With hundreds of pitches coming in each week from a variety of candidates, ranging from founders working on their Ph.D.s to those with massive exits in tech, Dumas sees strong momentum in startup innovation and capital flow.

The new markets Lowercarbon Capital is most excited about involve hard-to-decarbonize sectors such as heavy-duty transportation, chemicals, building materials, and energy production. The firm is also seeing big transformations underway in electricity production, recycling, plastics, fertilizer, and protein.

“These companies are going to be really successful, have high margins, and ultimately go after trillion-dollar industries,” Dumas said of targeted returns. “We absolutely hope to have huge exits, whether through the public markets or acquisition, same as you would expect in any venture fund.”

Forces of Innovation

When Al Gore sounded the alarm bells over global warming more than a decade ago with his film An Inconvenient Truth, investment in the space surged. But instead of reducing CO2 in the atmosphere, which was 380 parts per million (ppm) at the time, CO2 soared to 415 ppm, where it hovers today. Much criticism has been lodged at early investments in the space, but Dumas credits the movement for laying the groundwork for gains being made today.

Pointing to a G2 Venture Partners blog post that concluded that $25 billion invested in cleantech from 2006 to 2011 now has a combined market capitalization of more than $600 billion, Dumas said, “Many of those earlier investments actually panned out; they just needed a longer horizon.”

But he does see a marked difference in investing in the space today, thanks to key factors driving innovation. These include declining renewable-energy costs, the emergence of synthetic biology techniques, and new electrochemistry, particularly for batteries.
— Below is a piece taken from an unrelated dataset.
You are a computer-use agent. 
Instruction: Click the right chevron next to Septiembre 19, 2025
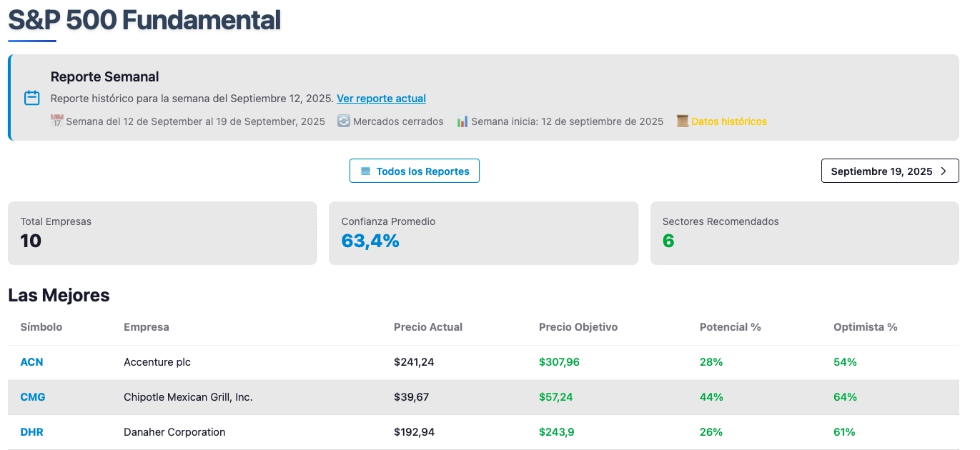[x=944, y=171]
“Today, it’s much easier to tackle key science and technology risks early on, and we’re seeding technologies that are cheaper, faster, more performative, and safer than the 100-year-old industrial processes that they’re replacing. For example, with cement nearly a tenth of global emissions, we’ve invested in a company that’s going to be making it at room temperature from renewable electricity and cheaper than the cost of ordinary portland cement today.”

Prior to becoming a venture capitalist, Dumas worked for the Obama administration in the office of the chief of staff, where he gained a deep understanding of the limits of what government alone can do to solve the climate crisis.

Dumas sees the private sector investing in early-stage startups as the “biggest lever” to have an impact on the environmental future of our planet in the shortest amount of time.

And he’s looking ahead to 2030, when he hopes Lowercarbon Capital’s investments — and their ambitious climate impact — will pay off.

If things go well, we’ll have massively decarbonized big industries like the electricity sector, lower-impact protein, scaled up electrochemical solutions for cement and steel, and commercialized fusion technology,” he notes. “And that would give us more confidence about the world we’re going to live in by 2050.”